- **Tasks for this exercise**
**a.** According to the Deathstroke first-appearance page, what was Deathstroke's first solo title, and when was it published?
**b.** Using the Deathstroke first-appearance page, explain what made Deathstroke a villain who could be promoted to anti-hero protagonist.
**c.** Continue the Deathstroke first-appearance page after its final line.

- **Document section**
The New Teen Titans #2 (1980). Deathstroke the Terminator, debut as the Titans' recurring antagonist.

1st Appearance and 1st Cover

First Appearance of Deathstroke

The New Teen Titans #2

December 1980 · DC · Bronze Age

The Wolfman and Perez New Teen Titans-era assassin, and the DC villain whose moral complexity made him the rare antagonist promotable to anti-hero protagonist.

Key Issue

Created by Marv Wolfman · George Perez

By Atomm Updated

The first appearance (1st app) of Deathstroke (Slade Wilson) is The New Teen Titans #2 (December 1980), created by Marv Wolfman and George Perez. The issue is both his first appearance and first cover. Slade is hired to fulfill his late son Grant's contract on the Teen Titans, which sets up the Wolfman-Perez arc that culminates in The Judas Contract (1984). His first solo title is Deathstroke, the Terminator #1 (August 1991), the start of a 60-issue Wolfman-Erwin ongoing.

Quick Facts

Debut
The New Teen Titans #2 (December 1980)

- **Data provided**
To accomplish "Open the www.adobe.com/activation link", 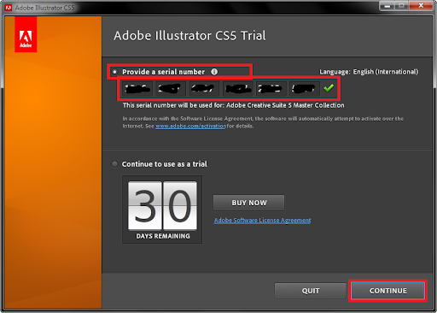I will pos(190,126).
--
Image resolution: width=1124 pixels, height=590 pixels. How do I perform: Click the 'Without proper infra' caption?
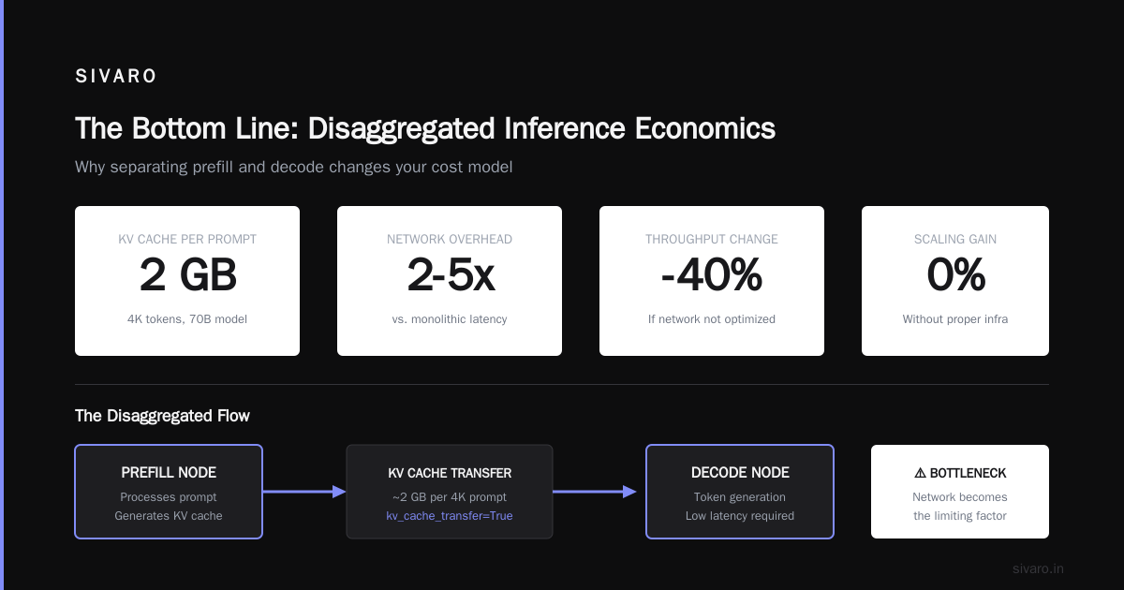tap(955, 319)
--
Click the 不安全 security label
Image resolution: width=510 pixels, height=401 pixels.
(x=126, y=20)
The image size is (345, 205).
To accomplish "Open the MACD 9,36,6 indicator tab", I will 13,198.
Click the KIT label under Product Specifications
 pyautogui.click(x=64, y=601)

- **Answers below**
**a.** Deathstroke, the Terminator #1, published in August 1991.

**b.** The page credits his moral complexity, which made him the rare antagonist who could move from villain to anti-hero protagonist.

**c.**
Real name
Slade Joseph Wilson
Creators
Marv Wolfman (writer, co-creator), George Perez (artist, co-creator)
Publisher
DC Comics
First enemy
Antagonist himself. His most consistent personal antagonist is Nightwing, his Titans-era opposite number.
First ally
Wintergreen (his long-running confidant), the Titans (during occasional anti-hero arcs)
Team affiliations
Suicide Squad, Titans (occasional/anti-hero), Secret Six (briefly)

Firsts Timeline

  1. The New Teen Titans #2 cover
    First Appearance First Cover December 1980

    The New Teen Titans #2

    By Marv Wolfman, George Perez

    Slade Wilson debuts as Deathstroke the Terminator. Marv Wolfman writes; George Perez pencils. The issue is both his first appearance and first cover. Hired to fulfill his son Grant's contract on the Teen Titans after Grant's death; the contractual continuation is the framework that defines the character across the next forty-five years of stories.

    Read the full breakdown
  2. First Self-Titled Series August 1991

    Deathstroke, the Terminator #1

    By Marv Wolfman, Steve Erwin

    First Deathstroke self-titled ongoing. Marv Wolfman writes; Steve Erwin pencils. Ran 60 issues through 1996. The Wolfman-Erwin run remains the definitive Deathstroke solo work.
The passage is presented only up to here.